> Task item
In the data below, find the line that contains "League of Legends (165, 13)" and the line that contains "Esports iOS (533, 2298)". Copy both, plus every line between them, exactly.

> Material provided
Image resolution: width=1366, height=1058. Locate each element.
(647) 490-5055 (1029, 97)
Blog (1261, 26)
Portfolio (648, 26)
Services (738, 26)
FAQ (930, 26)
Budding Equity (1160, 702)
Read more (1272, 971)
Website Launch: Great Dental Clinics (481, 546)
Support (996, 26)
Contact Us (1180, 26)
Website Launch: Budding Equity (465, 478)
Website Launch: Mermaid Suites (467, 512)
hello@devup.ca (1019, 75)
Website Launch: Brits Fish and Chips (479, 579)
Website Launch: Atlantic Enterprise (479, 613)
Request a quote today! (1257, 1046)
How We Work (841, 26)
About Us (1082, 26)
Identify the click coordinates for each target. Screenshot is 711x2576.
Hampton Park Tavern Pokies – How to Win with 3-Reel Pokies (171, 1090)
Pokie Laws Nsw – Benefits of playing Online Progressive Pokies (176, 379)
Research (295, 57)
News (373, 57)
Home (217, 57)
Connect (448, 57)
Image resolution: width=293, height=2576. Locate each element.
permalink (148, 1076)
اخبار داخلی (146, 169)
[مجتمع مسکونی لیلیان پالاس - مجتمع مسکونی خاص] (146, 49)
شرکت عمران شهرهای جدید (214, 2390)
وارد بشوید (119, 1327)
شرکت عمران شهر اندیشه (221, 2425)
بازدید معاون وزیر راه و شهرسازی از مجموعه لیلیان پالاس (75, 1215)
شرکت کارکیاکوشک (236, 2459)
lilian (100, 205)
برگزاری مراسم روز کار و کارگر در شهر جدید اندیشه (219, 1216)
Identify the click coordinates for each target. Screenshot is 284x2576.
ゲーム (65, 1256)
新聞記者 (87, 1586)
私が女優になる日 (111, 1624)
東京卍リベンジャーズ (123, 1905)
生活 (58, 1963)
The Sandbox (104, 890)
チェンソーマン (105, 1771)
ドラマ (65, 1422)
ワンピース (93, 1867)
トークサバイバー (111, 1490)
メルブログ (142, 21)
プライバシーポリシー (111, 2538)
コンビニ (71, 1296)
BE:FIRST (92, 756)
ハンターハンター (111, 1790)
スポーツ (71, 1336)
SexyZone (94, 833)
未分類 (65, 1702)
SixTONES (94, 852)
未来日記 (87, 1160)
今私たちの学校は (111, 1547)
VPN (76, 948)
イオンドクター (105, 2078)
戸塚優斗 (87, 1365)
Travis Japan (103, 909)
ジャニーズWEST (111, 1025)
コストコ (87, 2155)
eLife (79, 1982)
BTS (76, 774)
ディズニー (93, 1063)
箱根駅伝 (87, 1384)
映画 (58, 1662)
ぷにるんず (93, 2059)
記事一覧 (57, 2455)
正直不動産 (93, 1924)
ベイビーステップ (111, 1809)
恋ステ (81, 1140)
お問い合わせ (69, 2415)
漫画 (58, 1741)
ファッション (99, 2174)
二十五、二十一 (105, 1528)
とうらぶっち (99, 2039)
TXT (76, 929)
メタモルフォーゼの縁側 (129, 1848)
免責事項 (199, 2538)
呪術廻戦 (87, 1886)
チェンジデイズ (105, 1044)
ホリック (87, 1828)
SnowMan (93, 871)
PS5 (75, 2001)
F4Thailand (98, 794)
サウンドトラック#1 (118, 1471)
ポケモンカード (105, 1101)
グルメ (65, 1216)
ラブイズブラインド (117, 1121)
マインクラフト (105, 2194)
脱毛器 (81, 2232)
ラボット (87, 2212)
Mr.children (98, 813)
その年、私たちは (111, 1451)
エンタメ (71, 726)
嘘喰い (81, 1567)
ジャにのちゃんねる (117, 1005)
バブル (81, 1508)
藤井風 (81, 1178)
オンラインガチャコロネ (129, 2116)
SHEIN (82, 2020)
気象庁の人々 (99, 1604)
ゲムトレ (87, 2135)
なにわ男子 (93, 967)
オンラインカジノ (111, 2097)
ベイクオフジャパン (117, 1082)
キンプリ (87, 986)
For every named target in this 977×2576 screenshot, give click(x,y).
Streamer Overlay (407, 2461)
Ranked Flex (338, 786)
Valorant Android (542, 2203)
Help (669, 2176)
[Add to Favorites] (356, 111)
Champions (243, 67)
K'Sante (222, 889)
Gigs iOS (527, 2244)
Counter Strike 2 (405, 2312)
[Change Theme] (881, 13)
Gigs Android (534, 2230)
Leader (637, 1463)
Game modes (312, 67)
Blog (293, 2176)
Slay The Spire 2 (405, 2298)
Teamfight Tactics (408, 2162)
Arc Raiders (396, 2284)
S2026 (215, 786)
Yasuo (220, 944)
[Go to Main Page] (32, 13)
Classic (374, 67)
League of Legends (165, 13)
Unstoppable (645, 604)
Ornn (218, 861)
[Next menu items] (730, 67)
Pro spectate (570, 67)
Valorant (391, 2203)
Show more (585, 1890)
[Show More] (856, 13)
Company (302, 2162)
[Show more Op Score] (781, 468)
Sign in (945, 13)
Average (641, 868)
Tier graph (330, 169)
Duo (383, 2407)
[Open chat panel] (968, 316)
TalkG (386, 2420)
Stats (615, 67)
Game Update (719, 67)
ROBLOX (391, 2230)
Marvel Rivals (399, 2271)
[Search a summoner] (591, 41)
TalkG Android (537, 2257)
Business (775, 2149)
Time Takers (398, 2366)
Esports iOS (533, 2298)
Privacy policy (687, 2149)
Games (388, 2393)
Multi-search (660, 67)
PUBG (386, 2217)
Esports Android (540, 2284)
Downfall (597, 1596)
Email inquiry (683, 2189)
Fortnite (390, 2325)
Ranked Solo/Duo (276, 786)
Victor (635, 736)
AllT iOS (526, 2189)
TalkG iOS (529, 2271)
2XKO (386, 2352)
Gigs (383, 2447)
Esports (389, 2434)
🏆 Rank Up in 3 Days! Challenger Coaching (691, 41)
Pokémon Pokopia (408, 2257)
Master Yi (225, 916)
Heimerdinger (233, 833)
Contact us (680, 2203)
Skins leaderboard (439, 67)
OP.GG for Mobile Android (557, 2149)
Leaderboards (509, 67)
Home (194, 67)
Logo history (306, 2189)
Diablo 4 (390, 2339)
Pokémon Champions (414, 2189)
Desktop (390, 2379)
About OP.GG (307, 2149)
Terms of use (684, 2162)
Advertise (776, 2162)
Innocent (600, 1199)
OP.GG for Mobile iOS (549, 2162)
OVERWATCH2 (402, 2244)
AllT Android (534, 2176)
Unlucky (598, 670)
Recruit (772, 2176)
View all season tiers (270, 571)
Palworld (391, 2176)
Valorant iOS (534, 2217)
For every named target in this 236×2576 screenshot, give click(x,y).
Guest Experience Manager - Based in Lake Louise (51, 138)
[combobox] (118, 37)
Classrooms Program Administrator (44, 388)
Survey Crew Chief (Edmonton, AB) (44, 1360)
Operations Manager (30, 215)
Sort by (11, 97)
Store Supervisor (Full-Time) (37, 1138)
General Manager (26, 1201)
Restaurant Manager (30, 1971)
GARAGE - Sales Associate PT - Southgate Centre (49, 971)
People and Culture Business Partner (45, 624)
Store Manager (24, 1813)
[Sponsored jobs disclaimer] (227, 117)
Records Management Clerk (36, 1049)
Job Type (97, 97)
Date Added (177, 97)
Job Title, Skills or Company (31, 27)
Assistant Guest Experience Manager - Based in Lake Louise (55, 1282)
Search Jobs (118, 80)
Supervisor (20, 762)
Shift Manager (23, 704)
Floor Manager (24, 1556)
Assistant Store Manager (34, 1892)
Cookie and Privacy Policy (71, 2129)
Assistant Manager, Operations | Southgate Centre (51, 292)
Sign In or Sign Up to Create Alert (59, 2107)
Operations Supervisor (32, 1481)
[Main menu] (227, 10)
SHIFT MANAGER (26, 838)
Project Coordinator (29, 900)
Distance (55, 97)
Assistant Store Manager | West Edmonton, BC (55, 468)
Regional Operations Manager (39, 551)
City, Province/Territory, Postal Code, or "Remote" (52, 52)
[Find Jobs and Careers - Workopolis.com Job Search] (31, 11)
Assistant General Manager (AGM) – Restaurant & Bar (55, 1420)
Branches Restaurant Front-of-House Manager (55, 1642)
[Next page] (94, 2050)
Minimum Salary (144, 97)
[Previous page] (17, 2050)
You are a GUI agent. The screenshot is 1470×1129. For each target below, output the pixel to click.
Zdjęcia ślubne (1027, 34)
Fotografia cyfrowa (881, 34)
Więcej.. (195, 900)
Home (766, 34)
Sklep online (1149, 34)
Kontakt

> Written reply
League of Legends (165, 13)
Unstoppable (645, 604)
Ornn (218, 861)
[Next menu items] (730, 67)
Pro spectate (570, 67)
Valorant (391, 2203)
Show more (585, 1890)
[Show More] (856, 13)
Company (302, 2162)
[Show more Op Score] (781, 468)
Sign in (945, 13)
Average (641, 868)
Tier graph (330, 169)
Duo (383, 2407)
[Open chat panel] (968, 316)
TalkG (386, 2420)
Stats (615, 67)
Game Update (719, 67)
ROBLOX (391, 2230)
Marvel Rivals (399, 2271)
[Search a summoner] (591, 41)
TalkG Android (537, 2257)
Business (775, 2149)
Time Takers (398, 2366)
Esports iOS (533, 2298)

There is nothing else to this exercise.